As the Hungarian cluster scene matures the Cluster Accreditation System keeps transforming into a strategic cooperation tool
The previous iteration of the Hungarian Cluster Accreditation System (AS) is already included as a GP in the PLP database. This current GP aims to showcase the consistent shift from a performance-based if-then gate towards a strategic monitoring and cooperation framework between the policy level and the clusters. With the maturation of the cluster scene, the key objective of cluster development and support is turning towards a dual focus of European competitiveness and a network-based partnership. The former goal forces a high threshold to be applied to select the Spearheads (see the GP from Flanders), while the latter requires a wider, and more general competence and service development paired with constant interaction among the actors. In order to realise this, the AS is undergoing further changes: (1) a continuous point-scale instead of just thresholds; (2) emphasis on qualitative and strategic dimensions; (3) lower participation costs and continuous update options; (4) tiered support options – possible priority cooperations with the spearheads and general development/efficiency-oriented calls for regional actors.
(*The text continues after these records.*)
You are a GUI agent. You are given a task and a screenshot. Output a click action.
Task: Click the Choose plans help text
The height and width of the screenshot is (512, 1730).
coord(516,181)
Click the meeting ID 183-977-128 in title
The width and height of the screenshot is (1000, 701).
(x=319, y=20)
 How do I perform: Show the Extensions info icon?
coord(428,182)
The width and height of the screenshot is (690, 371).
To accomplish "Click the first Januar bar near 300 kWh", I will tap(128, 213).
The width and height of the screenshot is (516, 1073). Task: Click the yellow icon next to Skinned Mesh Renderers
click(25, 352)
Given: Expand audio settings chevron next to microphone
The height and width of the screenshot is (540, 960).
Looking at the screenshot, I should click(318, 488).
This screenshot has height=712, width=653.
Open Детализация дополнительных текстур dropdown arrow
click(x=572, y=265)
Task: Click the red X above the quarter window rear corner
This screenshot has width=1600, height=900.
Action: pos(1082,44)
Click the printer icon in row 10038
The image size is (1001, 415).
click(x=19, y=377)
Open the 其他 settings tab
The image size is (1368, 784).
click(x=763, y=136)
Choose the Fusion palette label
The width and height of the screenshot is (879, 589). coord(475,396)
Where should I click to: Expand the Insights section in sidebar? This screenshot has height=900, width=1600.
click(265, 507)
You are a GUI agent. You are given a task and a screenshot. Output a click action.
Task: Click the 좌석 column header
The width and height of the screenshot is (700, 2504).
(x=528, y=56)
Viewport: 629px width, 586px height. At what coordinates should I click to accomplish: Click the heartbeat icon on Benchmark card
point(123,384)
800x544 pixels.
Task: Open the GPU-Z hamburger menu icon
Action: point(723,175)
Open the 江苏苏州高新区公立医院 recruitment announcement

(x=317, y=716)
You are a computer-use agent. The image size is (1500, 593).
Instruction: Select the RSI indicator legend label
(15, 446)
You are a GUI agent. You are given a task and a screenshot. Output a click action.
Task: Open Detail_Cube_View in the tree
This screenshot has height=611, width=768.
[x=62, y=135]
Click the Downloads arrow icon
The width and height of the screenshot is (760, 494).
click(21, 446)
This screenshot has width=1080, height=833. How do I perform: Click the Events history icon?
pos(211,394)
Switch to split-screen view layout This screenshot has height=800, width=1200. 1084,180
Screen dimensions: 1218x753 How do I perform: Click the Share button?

This is expected to result in longer-term and more sustainable benefits for CMOs and cluster members alike, while enabling the Ministry to use the clusters as interfaces for low-risk, high-gain targeted sectoral and innovation development.
Activities provided by the International and Cluster Department of the Ministry of Finance with a staff of 5; 2 of them responsible for contacting clusters/operating the system; the system includes the Accreditation Body (8 government/private sector experts).
Evidence of success
While the funding options will only open later in the new EDIOP PLUS, the clusters already show increased interest and cooperativeness in event participation and feedback levels. The promise of a stable partnership so far balances out the shock of the change in perspective. Feedback is especially positive regarding possible harmonization with selected ESCA priorities.
Database redesign and migration are unsolved issues, as the current one is part of the national SF-database system. This may hamper automation of public data collection and shift towards a continuous-update model. Resistance always needs to be monitored.
Potential for learning or transfer
The continuous evolution of a 15-years old evaluation system and adaptation to higher level objectives can be a great case study of policy adaptation during the maturation of a target sector or beneficiary group. The transition from a one-directional transactional approach towards a mutually beneficial cooperative framework among shifting political and economic environments is a good example of flexible yet consistent policy development. Potential cluster mapping and development initiatives can probably resonate with certain stages of the system, and tailor their plans to both the successes and challenges of the Hungarian process.